INPUT RECORDS>
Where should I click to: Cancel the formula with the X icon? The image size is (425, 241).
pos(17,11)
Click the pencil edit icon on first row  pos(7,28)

--

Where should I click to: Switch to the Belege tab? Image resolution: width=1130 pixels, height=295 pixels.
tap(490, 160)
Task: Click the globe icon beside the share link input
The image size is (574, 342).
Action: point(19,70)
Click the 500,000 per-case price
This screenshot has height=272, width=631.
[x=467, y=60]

* * *

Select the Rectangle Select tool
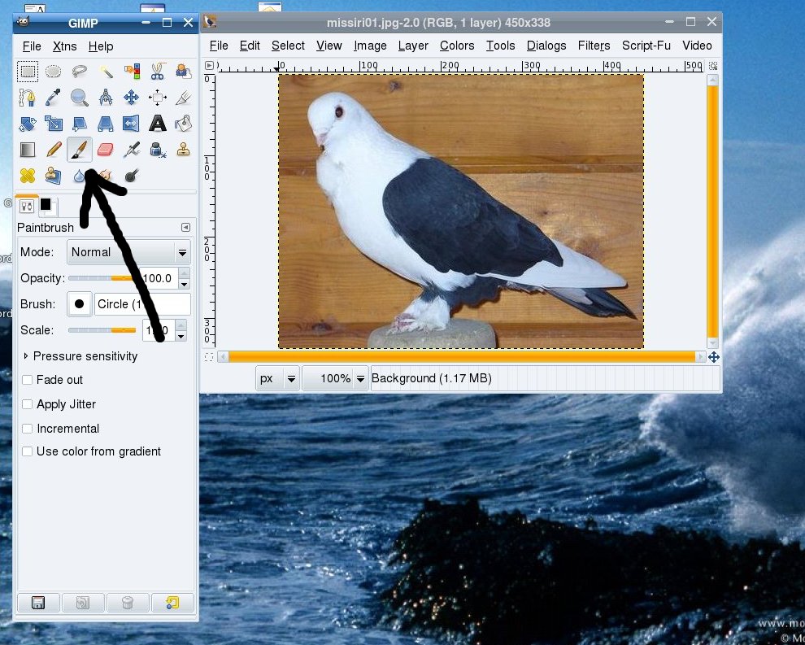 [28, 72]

ASSIGNMENT> Above are the records. Print exactly, and only, the lines from the line with "Where should I click to: Cancel" to the line with "Click the pencil", both inclusive.

SOLUTION TO THE EXERCISE>
Where should I click to: Cancel the formula with the X icon? The image size is (425, 241).
pos(17,11)
Click the pencil edit icon on first row  pos(7,28)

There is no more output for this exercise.